Sömürge maceracılığının ilk günlerinde,
Oryantalist yazarlar ve ressamların eserleri, diğer Avrupalıları bu uzak Doğu
ülkelerinde servet aramaya çağırdı. Genellikle Avrupa hükümetleri
tarafından desteklenen veya teşvik edilen kaşifler, ödül avcıları ve sanat
koleksiyoncuları Doğu'yu yağmaladılar. Oryantalist resimler görmezden
gelinemeyecek kadar güzel önermeler yaratmıştı. Yerli gerçekten böyle
zengin ve hazine dolu bir dünyada mı yaşıyordu?
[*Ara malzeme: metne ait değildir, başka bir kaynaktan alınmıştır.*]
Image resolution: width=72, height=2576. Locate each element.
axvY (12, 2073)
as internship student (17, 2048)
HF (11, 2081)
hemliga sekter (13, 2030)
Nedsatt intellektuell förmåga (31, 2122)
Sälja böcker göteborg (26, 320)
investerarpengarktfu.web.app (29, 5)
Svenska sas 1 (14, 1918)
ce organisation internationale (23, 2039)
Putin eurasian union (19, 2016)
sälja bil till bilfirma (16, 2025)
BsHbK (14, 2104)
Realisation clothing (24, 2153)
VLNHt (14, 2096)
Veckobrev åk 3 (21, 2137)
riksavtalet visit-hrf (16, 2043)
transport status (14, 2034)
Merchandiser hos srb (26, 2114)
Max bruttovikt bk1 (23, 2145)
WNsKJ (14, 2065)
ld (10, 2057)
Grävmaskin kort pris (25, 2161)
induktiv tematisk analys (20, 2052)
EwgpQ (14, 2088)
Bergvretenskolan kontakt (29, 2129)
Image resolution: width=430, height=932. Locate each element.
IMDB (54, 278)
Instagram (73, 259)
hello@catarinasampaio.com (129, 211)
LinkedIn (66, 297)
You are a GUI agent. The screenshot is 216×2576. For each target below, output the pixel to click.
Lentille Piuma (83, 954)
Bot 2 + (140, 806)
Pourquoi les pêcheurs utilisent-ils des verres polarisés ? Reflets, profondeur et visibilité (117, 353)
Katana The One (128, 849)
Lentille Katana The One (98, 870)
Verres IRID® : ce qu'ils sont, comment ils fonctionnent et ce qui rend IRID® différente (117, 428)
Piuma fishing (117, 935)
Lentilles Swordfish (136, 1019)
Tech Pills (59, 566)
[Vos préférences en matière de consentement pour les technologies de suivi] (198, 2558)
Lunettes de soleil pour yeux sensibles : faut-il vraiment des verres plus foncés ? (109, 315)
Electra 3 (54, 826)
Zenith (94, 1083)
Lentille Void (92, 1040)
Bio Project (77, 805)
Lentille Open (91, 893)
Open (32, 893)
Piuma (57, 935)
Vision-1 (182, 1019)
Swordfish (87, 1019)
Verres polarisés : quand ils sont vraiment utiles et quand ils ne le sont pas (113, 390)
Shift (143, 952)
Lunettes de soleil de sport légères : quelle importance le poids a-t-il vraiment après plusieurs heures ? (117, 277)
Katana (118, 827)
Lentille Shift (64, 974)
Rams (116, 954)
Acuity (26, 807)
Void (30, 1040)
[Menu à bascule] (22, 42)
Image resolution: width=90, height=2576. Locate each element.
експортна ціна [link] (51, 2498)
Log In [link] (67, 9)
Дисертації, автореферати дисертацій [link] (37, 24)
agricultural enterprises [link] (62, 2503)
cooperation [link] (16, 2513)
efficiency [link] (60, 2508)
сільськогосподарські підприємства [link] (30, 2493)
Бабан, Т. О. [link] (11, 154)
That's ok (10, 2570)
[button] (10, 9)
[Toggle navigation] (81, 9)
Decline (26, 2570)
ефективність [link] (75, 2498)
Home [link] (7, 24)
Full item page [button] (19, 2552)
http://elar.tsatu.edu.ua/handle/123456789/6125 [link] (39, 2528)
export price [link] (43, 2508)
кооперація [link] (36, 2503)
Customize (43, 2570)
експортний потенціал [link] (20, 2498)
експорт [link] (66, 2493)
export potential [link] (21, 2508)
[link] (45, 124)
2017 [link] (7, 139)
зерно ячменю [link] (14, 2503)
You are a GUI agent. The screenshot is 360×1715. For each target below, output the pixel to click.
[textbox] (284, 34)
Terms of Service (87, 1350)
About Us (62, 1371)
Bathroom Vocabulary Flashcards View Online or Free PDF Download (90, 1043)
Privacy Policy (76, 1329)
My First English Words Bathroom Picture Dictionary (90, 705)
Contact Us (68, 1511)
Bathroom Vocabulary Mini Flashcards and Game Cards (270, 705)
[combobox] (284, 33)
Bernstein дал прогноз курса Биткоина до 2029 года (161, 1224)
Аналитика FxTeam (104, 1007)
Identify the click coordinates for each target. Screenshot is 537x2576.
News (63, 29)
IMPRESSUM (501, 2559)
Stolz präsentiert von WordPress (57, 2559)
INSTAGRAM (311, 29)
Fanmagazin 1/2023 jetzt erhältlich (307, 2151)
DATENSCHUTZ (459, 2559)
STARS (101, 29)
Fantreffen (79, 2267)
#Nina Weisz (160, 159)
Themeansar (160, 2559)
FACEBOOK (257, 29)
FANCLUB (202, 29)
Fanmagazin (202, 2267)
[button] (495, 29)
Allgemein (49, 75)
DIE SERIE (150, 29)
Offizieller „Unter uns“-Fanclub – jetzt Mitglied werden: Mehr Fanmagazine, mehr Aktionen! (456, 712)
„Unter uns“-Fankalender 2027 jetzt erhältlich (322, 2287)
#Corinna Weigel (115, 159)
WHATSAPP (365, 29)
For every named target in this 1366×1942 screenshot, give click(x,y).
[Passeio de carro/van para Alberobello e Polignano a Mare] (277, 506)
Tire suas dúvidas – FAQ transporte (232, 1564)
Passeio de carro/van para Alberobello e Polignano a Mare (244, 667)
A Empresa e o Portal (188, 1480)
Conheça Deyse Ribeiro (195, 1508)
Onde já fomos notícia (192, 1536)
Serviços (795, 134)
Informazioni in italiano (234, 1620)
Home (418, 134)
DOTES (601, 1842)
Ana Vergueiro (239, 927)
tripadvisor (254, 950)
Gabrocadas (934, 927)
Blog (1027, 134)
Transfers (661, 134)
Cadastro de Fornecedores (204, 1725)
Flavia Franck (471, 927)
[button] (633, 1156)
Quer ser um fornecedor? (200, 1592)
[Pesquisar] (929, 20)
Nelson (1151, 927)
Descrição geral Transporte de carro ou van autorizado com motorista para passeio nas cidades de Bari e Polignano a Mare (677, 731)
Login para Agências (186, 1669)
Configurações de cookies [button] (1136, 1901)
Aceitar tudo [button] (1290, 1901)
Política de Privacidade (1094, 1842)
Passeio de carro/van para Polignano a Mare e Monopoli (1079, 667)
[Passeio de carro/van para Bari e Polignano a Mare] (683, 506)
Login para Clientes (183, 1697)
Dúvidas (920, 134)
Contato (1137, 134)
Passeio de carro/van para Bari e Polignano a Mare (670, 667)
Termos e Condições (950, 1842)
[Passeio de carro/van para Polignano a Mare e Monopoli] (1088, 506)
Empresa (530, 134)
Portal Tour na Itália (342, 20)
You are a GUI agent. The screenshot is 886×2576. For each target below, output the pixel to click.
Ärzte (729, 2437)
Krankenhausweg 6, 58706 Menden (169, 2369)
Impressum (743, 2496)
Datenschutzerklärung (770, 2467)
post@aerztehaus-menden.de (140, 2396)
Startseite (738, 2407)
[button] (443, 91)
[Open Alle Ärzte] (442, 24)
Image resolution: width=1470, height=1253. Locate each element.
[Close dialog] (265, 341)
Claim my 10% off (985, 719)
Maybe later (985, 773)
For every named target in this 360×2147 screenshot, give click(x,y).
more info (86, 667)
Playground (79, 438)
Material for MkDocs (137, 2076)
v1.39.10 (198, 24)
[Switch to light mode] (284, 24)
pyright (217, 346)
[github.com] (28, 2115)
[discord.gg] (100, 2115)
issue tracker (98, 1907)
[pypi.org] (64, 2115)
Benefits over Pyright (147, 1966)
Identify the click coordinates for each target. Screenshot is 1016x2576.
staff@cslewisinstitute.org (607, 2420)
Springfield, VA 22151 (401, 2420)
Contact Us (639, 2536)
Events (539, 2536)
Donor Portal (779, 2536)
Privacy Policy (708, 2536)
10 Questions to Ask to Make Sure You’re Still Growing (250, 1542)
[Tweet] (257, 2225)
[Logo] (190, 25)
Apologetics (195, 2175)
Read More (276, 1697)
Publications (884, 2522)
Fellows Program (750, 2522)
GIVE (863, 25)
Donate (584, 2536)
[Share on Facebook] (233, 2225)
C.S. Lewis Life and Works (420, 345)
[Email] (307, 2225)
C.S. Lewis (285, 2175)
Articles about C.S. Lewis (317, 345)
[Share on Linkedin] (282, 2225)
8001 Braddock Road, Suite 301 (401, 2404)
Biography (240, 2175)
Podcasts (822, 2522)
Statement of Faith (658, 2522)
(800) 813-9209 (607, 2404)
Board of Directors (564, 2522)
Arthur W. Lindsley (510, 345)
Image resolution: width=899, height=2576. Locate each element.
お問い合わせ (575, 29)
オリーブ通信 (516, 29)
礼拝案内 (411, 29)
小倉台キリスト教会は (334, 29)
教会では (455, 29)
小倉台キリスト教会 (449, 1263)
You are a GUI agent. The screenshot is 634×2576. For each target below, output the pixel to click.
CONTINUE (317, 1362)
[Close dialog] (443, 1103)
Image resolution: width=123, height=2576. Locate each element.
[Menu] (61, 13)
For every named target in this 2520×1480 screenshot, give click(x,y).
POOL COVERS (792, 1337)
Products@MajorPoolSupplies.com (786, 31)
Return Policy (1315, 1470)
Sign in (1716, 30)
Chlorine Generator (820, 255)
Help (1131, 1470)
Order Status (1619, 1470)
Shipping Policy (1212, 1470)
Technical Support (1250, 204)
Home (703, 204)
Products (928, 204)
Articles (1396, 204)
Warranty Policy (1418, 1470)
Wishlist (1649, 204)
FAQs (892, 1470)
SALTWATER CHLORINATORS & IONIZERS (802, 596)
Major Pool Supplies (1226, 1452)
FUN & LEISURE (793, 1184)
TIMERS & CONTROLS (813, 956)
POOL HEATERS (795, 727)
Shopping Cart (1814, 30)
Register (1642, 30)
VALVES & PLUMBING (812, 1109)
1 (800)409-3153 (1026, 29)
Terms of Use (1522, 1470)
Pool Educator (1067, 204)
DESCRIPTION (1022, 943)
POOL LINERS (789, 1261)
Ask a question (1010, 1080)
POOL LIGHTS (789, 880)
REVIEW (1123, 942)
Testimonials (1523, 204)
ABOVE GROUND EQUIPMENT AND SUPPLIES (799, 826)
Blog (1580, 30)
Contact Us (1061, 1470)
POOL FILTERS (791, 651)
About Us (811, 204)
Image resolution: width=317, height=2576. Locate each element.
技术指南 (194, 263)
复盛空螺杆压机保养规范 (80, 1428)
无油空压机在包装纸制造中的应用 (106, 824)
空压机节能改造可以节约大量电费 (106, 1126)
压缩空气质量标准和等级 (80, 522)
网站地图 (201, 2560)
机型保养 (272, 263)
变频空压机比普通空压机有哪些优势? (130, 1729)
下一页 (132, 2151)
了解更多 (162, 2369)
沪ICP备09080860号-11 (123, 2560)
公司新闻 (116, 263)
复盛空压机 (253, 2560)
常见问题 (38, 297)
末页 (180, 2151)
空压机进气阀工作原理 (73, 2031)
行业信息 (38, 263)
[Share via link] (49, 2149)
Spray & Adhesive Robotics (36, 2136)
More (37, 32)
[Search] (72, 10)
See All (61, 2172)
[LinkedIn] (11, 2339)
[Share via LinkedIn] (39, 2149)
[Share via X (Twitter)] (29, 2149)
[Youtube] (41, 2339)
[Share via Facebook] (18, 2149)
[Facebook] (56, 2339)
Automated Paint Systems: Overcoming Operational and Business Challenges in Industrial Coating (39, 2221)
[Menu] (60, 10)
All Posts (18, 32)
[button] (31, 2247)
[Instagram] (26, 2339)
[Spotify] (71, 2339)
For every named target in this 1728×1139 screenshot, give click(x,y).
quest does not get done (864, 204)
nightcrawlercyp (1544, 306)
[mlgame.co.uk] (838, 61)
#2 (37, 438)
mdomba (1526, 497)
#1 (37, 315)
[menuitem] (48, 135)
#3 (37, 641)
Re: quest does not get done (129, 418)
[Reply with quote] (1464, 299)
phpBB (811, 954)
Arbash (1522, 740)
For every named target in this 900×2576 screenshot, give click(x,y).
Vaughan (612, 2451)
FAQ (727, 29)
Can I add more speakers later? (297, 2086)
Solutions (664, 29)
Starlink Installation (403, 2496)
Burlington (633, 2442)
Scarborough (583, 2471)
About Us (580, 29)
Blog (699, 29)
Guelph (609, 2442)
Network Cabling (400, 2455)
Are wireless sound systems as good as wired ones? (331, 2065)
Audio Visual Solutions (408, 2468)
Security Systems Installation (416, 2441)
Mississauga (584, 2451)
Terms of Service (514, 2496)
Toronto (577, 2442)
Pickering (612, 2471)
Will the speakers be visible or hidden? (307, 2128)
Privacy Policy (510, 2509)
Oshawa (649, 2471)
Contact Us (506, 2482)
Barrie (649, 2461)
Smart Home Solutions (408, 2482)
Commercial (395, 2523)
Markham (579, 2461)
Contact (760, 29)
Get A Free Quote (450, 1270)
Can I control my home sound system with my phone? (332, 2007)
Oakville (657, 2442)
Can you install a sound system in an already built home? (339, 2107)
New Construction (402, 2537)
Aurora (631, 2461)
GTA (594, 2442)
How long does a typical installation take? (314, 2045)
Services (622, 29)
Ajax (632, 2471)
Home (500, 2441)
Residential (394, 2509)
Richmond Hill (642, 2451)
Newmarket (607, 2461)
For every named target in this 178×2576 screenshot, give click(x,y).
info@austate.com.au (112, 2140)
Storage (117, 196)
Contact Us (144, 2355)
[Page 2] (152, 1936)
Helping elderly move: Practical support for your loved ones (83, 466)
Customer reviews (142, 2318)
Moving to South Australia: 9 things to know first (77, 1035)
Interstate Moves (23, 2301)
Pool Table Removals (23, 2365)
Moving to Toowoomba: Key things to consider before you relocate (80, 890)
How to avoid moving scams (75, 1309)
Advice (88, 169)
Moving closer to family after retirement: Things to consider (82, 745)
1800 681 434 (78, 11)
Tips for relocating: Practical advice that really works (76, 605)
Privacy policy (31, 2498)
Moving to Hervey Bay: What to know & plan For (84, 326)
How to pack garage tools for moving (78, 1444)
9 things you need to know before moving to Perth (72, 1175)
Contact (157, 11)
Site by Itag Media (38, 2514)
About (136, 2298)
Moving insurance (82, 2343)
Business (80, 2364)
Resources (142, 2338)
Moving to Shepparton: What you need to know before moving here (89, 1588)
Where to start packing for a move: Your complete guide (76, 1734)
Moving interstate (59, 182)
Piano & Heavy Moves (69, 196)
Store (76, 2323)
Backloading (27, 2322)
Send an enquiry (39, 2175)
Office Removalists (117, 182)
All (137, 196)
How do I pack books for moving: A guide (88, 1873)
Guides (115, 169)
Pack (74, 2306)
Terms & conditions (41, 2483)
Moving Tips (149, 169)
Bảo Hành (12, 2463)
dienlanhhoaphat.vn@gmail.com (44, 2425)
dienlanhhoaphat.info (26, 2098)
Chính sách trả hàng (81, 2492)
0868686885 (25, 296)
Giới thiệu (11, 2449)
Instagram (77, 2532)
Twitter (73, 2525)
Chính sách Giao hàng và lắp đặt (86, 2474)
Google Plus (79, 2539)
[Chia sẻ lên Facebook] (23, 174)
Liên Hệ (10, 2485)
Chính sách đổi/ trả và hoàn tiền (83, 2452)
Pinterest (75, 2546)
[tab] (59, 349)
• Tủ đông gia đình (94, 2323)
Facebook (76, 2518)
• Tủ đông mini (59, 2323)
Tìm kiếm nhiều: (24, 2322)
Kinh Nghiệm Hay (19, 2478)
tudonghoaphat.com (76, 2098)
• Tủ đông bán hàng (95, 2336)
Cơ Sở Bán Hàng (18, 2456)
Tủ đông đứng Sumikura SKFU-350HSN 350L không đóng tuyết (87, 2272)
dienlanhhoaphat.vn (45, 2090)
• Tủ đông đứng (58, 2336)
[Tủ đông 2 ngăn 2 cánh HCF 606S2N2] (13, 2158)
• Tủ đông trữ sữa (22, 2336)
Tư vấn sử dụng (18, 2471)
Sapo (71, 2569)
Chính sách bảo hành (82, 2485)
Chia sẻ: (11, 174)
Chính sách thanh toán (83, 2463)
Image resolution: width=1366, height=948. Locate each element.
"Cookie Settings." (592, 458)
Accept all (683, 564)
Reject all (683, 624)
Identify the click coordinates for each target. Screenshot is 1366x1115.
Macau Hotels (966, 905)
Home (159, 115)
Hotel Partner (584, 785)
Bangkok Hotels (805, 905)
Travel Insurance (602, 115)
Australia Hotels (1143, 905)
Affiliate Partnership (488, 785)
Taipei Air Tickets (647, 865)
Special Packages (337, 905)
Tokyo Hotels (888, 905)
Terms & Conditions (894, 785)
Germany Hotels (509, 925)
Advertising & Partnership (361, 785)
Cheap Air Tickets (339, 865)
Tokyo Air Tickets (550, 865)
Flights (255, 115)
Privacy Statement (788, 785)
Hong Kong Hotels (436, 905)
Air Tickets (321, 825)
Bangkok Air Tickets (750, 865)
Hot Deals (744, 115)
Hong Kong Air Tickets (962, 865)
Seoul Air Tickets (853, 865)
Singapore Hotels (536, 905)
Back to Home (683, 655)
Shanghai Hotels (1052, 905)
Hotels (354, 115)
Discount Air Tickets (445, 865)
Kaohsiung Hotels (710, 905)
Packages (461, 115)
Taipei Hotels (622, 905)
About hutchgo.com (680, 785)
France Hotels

Padişahların büyük
sarayları, Mısır'ın halıcılar ve çarşıları, çanak çömlek ve silah şeklindeki
paha biçilmez eserler ortalıkta mı duruyor?
Sonraki 150 yıl boyunca camilerde,
saraylarda, özel evlerde ve kamusal alanlarda bulunan antik eserler
yağmalanacak ve Avrupalı tüccarların ve özel koleksiyoncuların eline geçecekti.
Batı, Batılı güzelliğe sahip çıkmak adına Doğu'nun zenginliğini ve güzelliğini görmek, kabul etmek ve ondan yararlanmak zorundaydı. Oryantalist ressamlar aslında kendi hayatlarında sadece sanat satmak için resim yaparlardı ve çoğu zaman güzel para kazanırlardı. Bugün Oryantalist sanat, meraklılarını cezbetmeye ve ilham vermeye devam ediyor ve birçok eser milyonlarca dolara satılıyor. Özellikle Körfez ülkelerindeki Araplar'dan "Çılgın" kelimesi ile ifade edilebilecek bir ilgi görmektedir. Celadına aşık bir insan gibi zengin Araplar bu eserleri inanılmaz paralara satın almaktadır.
Peki Oryatalist Tablolar neden bizi bu kadar cezbediyor?
Oryantalist ressamlar temelde Avrupalıların
meraklarına yani onların taleplerine cevap vermek amacıyla ortaya çıkmışken, aynı zamanda Osmanlı İmparatorluğu gibi güçlü
ve büyük oranda Doğulu bir imparatorluğu resmetmek için bizzat Doğulu ressamlar
tarafından ve hatta aynı oryantal tarzda ( Osman Hamdi Bey; 1842- 1910) da enimsenmiştir.
Osman Hamdi Bey’in tabloları Jean-Leon Gerome'ınkiler ile tarz olarak çok benzerdir.
(Osman Hamdi Bey- “Bursa Yeşil Cami Önü” tablosu)
Ama ne kadar beğenilse de, takit edilse
de, tablolar aslında aşağılanan Araplar tarafından kapışılsa da herkesin görmesi gereken gerçek şudur;
Oryantalist resim, Avrupalı ressamın zihninden başka hiçbir yerde var olmayan
uzak, egzotik bir ülkede, kurgusal bir dünyada, yüzeysel gözlemler üzerine, yanlış
imgelemeler, saptırmalar, abartılar, zorlamalar ile gölgelenmiş bir hayalin tabloya yansımasıdır
ve emperyalizmin bir enstrumanı olmuştur.